The US dollar suffered from Trump’s first days in office. However, things might not continue this way.

Here is their view, courtesy of eFXnews:

We entered 2017 with long USD positioning seemingly much less extreme than was the case at the start of 2015 and 2016. As such, the decline in the dollar on the narrow DXY Index since the start of the year is slightly surprising. Yet when we look at the strength of various cross-market correlations and the extent to which they have tightened further since Mr Trump’s election victory, the fall-back in the dollar appears much less surprising.

In particular, while long USD positioning may not have started the year anywhere near record extremes, short US rates market positioning certainly has.

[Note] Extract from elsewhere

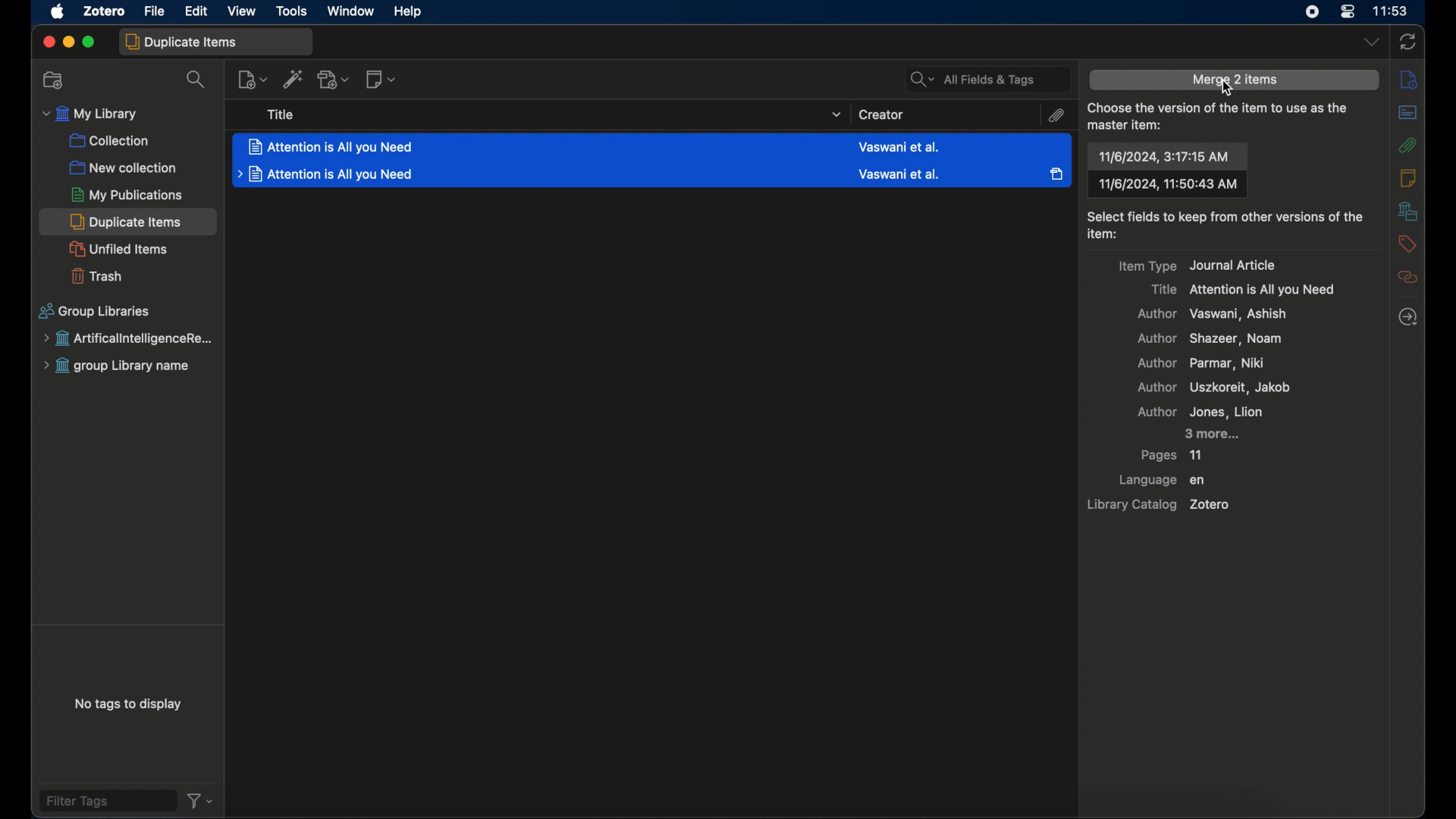 The height and width of the screenshot is (819, 1456). Describe the element at coordinates (335, 79) in the screenshot. I see `add attachment` at that location.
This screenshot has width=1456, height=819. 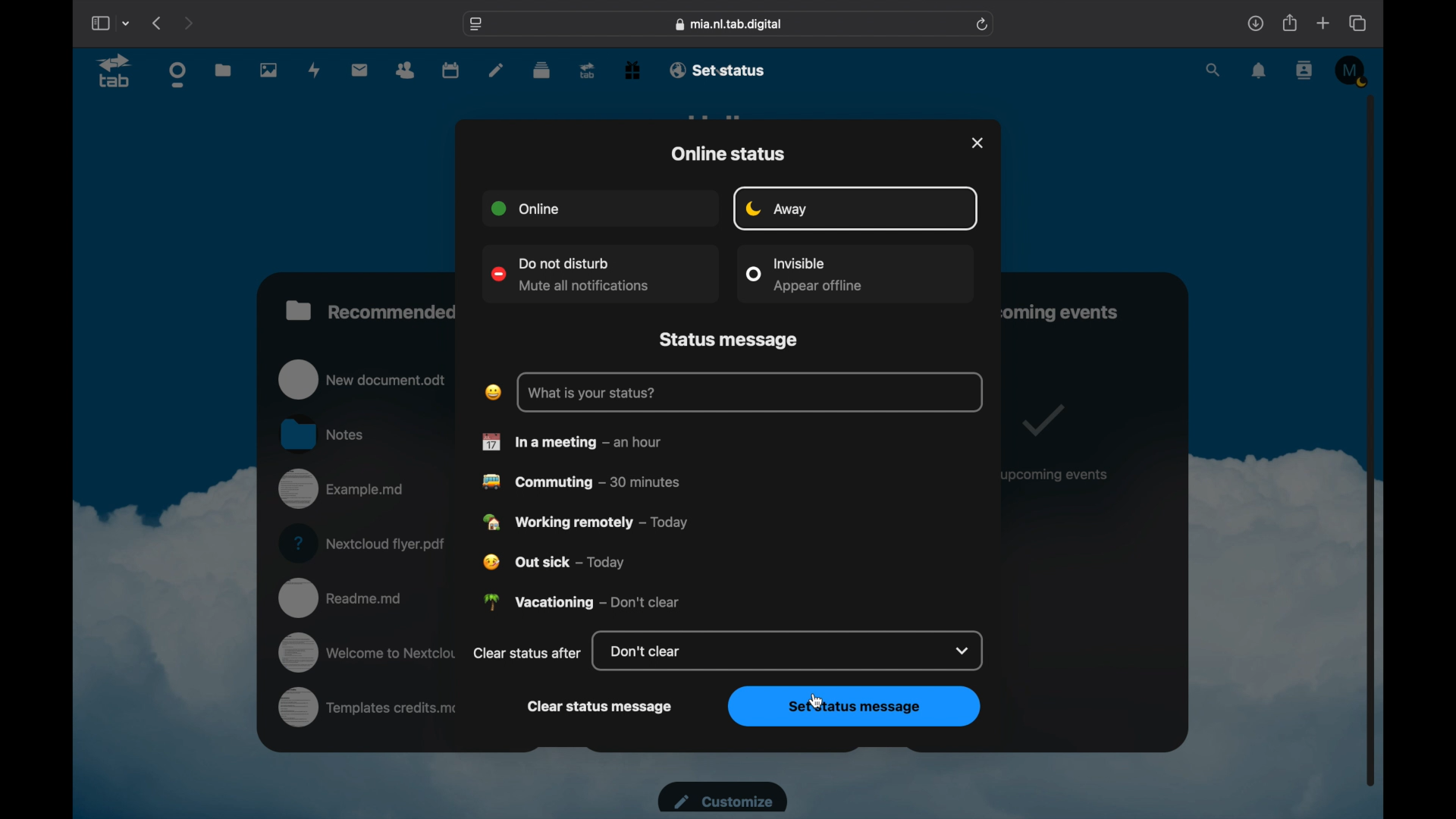 I want to click on website settings, so click(x=476, y=25).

US yields have been on a downwards drift since mid-December while the dollar continued to advance into year-end. With a (variable) time lag, it is the volatility in bond yields that has by and large led FX market volatility and, broadly speaking, makes the scale of the dollar’s decline quite readily justified.

Yield volatility will remain a key dollar FX factor this years, in which respect we’d note it doesn’t necessarily need ‘Trump-enomics’ to support higher yields and a stronger dollar if – as the Fed is suggesting – the US economy is already operating close to full capacity and the Fed’s inflation mandate almost met. Anything Trump does may simply add to upside risks.